Cualquier saijit, en una caída así, habría muerto en el impacto. Pero Drakvian seguía viva… ¿Pero por cuánto tiempo?, me pregunté. Se me aceleró el corazón por el pánico. Le cogí la mano y la apreté con fuerza.

—No te desmayes —le dije—. Sé fuerte. Voy a salvarte.

Una leve presión de su mano me hizo entender que me había oído.

—Necesito… sangre.

Su voz sonaba débil. Demasiado débil.

“Hay que ir a cazar”, determinó Syu.

Sí, pero en el Laberinto, quienes cazaban eran las criaturas que ahí vivían, no los saijits perdidos que entraban aventureramente en él.

Cuando Spaw y Aryes tocaron el suelo, se precipitaron hacia mí, lívidos al entender lo que ocurría.

—Drakvian, no te mueras —alcancé a pronunciar, con los ojos anegados por las lágrimas.

—No —dijo Aryes—. No puede ser.

Sin embargo, el kadaelfo intentó sobreponerse: no podía desconcentrarse si quería conseguir otra vez el sortilegio.

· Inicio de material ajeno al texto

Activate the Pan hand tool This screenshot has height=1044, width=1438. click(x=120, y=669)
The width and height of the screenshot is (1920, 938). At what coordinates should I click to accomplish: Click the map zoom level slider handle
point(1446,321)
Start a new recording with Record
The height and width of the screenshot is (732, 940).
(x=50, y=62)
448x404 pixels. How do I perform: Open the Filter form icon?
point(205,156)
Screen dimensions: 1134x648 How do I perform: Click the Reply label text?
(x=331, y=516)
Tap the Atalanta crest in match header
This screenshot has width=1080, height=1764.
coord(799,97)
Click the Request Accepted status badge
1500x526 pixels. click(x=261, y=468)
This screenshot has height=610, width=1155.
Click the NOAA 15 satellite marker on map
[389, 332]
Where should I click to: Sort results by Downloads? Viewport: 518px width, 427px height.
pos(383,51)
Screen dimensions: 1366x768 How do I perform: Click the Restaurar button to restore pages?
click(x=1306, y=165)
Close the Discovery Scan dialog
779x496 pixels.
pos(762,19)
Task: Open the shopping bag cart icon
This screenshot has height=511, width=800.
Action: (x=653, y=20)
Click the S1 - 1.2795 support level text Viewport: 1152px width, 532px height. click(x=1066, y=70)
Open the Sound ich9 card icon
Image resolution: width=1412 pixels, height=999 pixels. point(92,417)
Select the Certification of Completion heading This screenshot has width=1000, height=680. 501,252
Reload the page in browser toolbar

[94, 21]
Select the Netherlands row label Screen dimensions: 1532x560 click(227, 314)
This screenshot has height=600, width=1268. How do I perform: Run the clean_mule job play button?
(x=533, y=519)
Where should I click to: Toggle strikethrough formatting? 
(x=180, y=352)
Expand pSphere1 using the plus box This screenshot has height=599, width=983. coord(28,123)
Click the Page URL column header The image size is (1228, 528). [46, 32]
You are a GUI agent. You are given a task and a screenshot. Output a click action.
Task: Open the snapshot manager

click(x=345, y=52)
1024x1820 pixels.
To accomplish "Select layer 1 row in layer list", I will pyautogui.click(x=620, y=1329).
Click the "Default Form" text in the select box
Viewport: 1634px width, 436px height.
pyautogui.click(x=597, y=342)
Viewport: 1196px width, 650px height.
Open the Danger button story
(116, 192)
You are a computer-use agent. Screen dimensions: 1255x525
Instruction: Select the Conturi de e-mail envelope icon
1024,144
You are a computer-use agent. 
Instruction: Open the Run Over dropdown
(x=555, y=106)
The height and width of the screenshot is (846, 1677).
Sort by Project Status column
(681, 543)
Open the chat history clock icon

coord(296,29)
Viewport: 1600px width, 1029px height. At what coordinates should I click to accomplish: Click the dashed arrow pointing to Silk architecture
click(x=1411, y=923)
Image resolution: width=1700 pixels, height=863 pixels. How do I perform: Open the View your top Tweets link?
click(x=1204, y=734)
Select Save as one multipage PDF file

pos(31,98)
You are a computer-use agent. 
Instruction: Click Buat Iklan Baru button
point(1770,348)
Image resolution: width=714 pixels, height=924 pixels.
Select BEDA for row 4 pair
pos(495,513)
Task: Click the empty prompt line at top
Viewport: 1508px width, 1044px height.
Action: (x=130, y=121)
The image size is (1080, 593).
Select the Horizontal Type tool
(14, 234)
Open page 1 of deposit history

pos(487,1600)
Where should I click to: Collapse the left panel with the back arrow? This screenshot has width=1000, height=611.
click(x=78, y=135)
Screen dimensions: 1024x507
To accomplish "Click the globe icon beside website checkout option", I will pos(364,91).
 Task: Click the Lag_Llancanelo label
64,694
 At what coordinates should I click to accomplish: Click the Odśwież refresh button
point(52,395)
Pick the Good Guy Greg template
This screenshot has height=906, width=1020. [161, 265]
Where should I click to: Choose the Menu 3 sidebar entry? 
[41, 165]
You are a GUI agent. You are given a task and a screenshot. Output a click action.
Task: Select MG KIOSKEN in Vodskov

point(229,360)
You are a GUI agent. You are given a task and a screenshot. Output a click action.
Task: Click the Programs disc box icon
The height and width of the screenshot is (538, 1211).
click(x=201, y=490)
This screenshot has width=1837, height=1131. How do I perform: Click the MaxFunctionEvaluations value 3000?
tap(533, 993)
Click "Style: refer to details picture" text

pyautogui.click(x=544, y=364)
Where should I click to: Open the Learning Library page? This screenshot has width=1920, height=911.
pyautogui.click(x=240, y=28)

Estaba gastando muchísima energía, me di cuenta, viéndolo otra vez subir a por Lénisu.

Spaw se arrodilló junto a mí. Parecía también muy afectado.

—Y decir que empezaba a caerme bien la vampira —murmuró.

Me invadió de pronto una serie de recuerdos que me dejaron el corazón hecho pedazos. El viaje en los Extradios, las bromas de Drakvian, sus sonrisas, sus delirios… No podía morir, me repetí, acongojada. Entonces, con un esfuerzo del que no me creía capaz, me levanté y dije:

—Voy a por sangre.

Mis ojos, llenos de lágrimas, brillaban de un destello rojizo.